===== Given records

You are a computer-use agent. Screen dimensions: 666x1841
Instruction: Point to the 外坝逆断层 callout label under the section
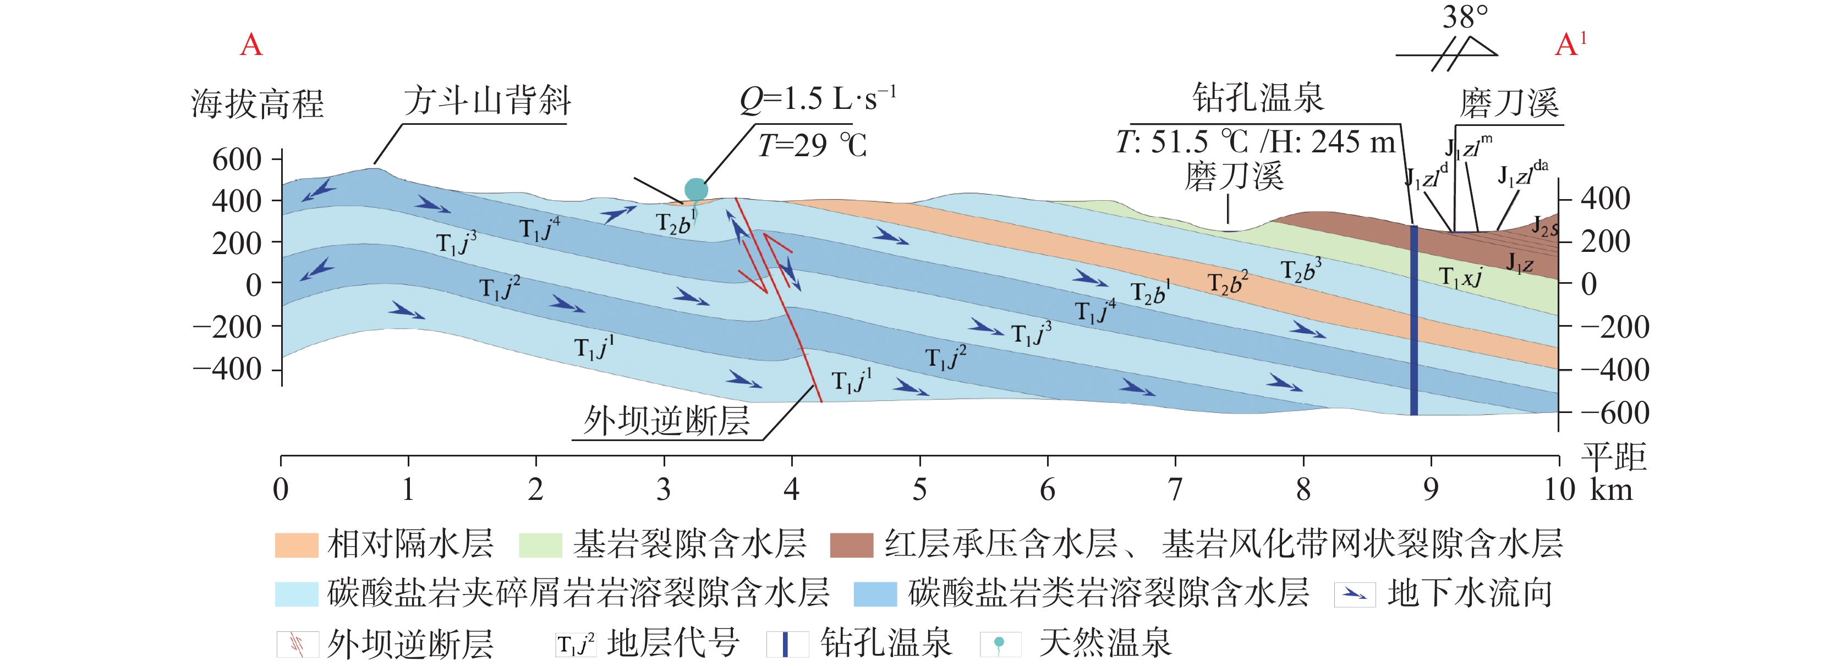(666, 420)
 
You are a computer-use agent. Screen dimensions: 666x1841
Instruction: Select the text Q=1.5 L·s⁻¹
(818, 100)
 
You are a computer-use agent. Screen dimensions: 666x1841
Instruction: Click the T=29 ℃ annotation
(812, 146)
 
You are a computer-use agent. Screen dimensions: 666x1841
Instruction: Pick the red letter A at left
(251, 45)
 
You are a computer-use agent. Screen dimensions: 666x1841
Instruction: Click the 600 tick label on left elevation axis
(237, 159)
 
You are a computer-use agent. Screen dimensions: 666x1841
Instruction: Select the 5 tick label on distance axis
(920, 490)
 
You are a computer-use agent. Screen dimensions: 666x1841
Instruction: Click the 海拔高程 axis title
(257, 103)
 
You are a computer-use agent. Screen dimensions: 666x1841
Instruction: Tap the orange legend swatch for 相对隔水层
(296, 544)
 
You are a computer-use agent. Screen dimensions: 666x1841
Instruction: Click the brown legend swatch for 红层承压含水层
(851, 544)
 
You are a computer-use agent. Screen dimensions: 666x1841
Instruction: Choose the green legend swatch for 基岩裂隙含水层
(540, 544)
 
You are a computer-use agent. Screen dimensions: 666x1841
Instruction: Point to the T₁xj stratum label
(1460, 277)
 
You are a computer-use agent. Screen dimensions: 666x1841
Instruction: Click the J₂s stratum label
(1544, 227)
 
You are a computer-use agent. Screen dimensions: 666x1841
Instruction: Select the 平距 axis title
(1614, 456)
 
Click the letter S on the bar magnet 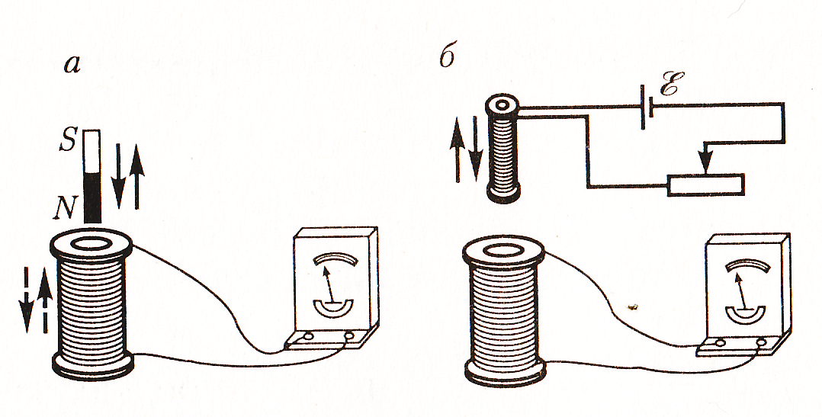pyautogui.click(x=69, y=140)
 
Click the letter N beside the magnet pyautogui.click(x=66, y=209)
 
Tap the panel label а pyautogui.click(x=72, y=65)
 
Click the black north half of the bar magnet pyautogui.click(x=92, y=197)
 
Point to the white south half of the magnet pyautogui.click(x=92, y=152)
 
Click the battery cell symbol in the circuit pyautogui.click(x=647, y=107)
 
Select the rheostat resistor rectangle pyautogui.click(x=705, y=185)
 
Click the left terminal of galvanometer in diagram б pyautogui.click(x=721, y=343)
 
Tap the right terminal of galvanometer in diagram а pyautogui.click(x=348, y=335)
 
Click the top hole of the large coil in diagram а pyautogui.click(x=90, y=244)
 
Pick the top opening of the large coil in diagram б pyautogui.click(x=503, y=251)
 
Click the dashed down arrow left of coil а pyautogui.click(x=25, y=299)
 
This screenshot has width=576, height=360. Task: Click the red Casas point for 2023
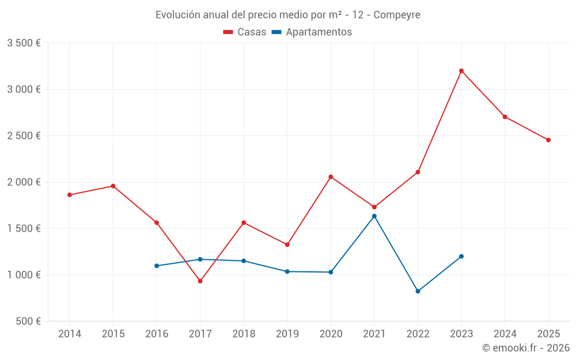[461, 71]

==========

#### Written request:
Copy out the lines exactly, starting with the line that contains "Point to the white" and going on through the line that contains "Click the dashed".

#### Exercise answer:
Point to the white south half of the magnet pyautogui.click(x=92, y=152)
 
Click the battery cell symbol in the circuit pyautogui.click(x=647, y=107)
 
Select the rheostat resistor rectangle pyautogui.click(x=705, y=185)
 
Click the left terminal of galvanometer in diagram б pyautogui.click(x=721, y=343)
 
Tap the right terminal of galvanometer in diagram а pyautogui.click(x=348, y=335)
 
Click the top hole of the large coil in diagram а pyautogui.click(x=90, y=244)
 
Pick the top opening of the large coil in diagram б pyautogui.click(x=503, y=251)
 
Click the dashed down arrow left of coil а pyautogui.click(x=25, y=299)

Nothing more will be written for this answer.